### Materials provided
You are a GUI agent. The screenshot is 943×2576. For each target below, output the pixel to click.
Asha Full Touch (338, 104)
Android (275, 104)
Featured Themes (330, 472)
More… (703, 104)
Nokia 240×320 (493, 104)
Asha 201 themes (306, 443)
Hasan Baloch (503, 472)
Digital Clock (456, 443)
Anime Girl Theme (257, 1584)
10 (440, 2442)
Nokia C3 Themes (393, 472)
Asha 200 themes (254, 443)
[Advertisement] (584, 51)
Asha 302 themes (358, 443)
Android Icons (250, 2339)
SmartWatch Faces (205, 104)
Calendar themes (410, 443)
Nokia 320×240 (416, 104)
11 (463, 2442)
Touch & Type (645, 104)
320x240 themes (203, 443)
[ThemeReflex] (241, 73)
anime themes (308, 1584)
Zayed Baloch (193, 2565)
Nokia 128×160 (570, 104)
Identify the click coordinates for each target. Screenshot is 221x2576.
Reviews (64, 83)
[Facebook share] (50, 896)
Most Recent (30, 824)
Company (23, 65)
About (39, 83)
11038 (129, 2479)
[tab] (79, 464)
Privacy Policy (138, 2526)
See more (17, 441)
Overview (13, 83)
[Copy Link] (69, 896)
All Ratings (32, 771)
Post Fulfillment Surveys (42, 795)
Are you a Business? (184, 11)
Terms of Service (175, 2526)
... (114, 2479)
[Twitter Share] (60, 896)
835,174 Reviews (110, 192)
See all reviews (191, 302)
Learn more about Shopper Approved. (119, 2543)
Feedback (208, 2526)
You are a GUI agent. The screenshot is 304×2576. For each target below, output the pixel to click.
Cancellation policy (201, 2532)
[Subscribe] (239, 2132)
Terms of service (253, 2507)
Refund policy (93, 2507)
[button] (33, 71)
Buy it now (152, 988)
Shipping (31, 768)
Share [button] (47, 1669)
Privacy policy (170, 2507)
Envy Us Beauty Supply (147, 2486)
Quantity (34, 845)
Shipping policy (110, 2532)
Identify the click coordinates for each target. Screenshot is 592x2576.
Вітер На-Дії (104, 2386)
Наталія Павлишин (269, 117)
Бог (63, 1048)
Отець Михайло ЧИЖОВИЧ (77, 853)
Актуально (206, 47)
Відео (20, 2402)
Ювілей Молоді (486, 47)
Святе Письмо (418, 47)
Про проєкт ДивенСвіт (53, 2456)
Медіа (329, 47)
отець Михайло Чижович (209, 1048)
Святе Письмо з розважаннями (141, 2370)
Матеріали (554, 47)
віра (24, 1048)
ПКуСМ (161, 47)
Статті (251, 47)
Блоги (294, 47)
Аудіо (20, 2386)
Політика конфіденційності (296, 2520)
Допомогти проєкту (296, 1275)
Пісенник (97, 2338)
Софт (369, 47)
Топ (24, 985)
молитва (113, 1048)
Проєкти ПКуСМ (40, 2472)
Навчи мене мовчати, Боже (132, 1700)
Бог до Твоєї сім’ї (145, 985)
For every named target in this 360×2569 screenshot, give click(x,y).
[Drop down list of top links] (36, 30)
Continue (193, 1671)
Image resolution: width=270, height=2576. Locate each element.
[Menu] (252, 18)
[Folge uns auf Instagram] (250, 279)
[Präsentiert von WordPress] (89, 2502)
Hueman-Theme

### Work request
Write out each line of the data that holds the string "pixel".

### Result for this task
You are a GUI agent. The screenshot is 943×2576. For each target below, output the pixel to click.
You are a GUI agent. The screenshot is 304×2576. For each target below, output the pixel to click.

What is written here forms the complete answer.